First thing’s first: Street style photographers – those ranging from Tommy Ton and Le21eme's Adam Katz Sinding to the lesser known guys – have copyright protection in the photos they take. As soon as they snap an original shot (i.e. the work is “fixed in a tangible medium of expression” – that is the legal jargon), copyright law is a play. Because the originality bar for copyright is so low, it is safe to say that most photos easily make the cut, and copyright protection applies - with the photographer as the copyright holder (unless or until he/she assigns to another party, such as a magazine for which he/she has been hired to take photos).
Now that we have established that photographers have legal rights in their photos, what about the perfectly styled individuals milling around on the sidewalk before, during, and after shows? If they happen to get snapped in a photo, are there any laws that should prevent the photos from making their way onto a website?

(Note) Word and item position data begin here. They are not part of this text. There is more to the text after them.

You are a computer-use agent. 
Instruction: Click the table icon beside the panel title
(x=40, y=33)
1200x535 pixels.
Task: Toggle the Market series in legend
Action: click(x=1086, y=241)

Since the month-long strong of shows start off in New York, let us turn our attention to New York state law. As a general rule, a photographer – or any regular person with a camera, for that matter – can take a picture of anyone who is in a public place. So, snapping photos of people on the sidewalk is perfectly legal. And it is also legally permissible to post those photos on a blog or website thereafter.
A problem could arise, though, if money changes hands, as is the case when: a) a street style photographer signs a contract and agrees to provide photos for a publication in exchange for compensation; b) he/she uses those photos on his/her own website, if that site serves as source of advertising revenue (a more indirect example that the former); and/or c) some variation thereof.
In New York, the right of publicity, which is codified in New York’s Right of Privacy statute, provides protection for a person’s name, portrait, picture, and voice when used for advertising or trade purposes without that person’s consent. With that in mind, an argument could certainly be made that taking and then selling a street style photograph, particularly if the subject of the photo is a celebrity or model or influencer, violates his/her right of publicity if the individual in the photo did not consent to this.
The same argument could likely also be made even if the photos at issue are not sold but are placed on a website that boasts advertisers, as the presence of the photos – as content on the website – are arguably be used for a commercial purpose.
Luckily for the street style photographers amongst us, there are a couple of exceptions to the rule. Primarily, there is the First Amendment exception of "newsworthiness," which states that a person cannot be held liable for using another’s name, likeness, or other personal attributes when he is reporting or commenting on matters of public interest. Courts typically interpret “newsworthy” very broadly. For instance, in Messenger v. Gruner + Jahr Printing, the U.S. Court of Appeals for the Second Circuit noted, “A wide variety of articles on matters of public interest—including those not readily recognized as ‘hard news’—are newsworthy.” So, commenting on someone’s style or on street style, in general, by way of street style photos could very well qualify for this exception.
Second is another First Amendment-related defense, which relies on fact that some photos are artistic expressions. Between 1999 and 2001, Philip-Lorca diCorcia, an artist and photographer, took photographs of individuals walking through Times Square without their knowledge. In 2001, he exhibited some of the photos at an art gallery and sold a limited number of them. Erno Nussenzweig, a retired diamond merchant, who was depicted in one of diCorcia’s photos, filed suit against diCorcia and the art gallery exhibiting the photos for exhibiting and publishing the portrait without permission and profiting from it financially. The suit aimed to halt sales and publication of the photos featuring Nussenzweig and also sought damages.
New York’s Supreme Court dismissed the suit, holding that a photographer’s right to artistic expression was more important that a subject’s right to privacy. The court pointed out that New York courts “have consistently found ‘art’ to be constitutionally protected free speech, that is so exempt.” The decision also noted that not every photograph is considered art but that “New York has been fairly liberal in its protection of what constitutes art.”
While not every street style photograph will be shielded from potential liability by the artistic expression defense, there are surely some that would be, particularly as quite a bit of the street style photography we see gives us a glimpse of something we might not otherwise see.
As Adam Katz Sinding of Le21eme noted several years ago, “I always think of some kid sitting in Iowa, or whatever, who is probably never going to go to Paris Fashion Week, and I am trying to show what it felt like to be there and what these people look like. What the mood was like and just give an idea, because before I went, I had no idea what it was going to be like and it was just so cool to look at Tommy’s site and be like, ‘Wow, that looks really fucking different than what I’m experiencing.’”
Chances are, the photos we are accustomed to seeing during fashion month very well might be protected. So, snap away photogs.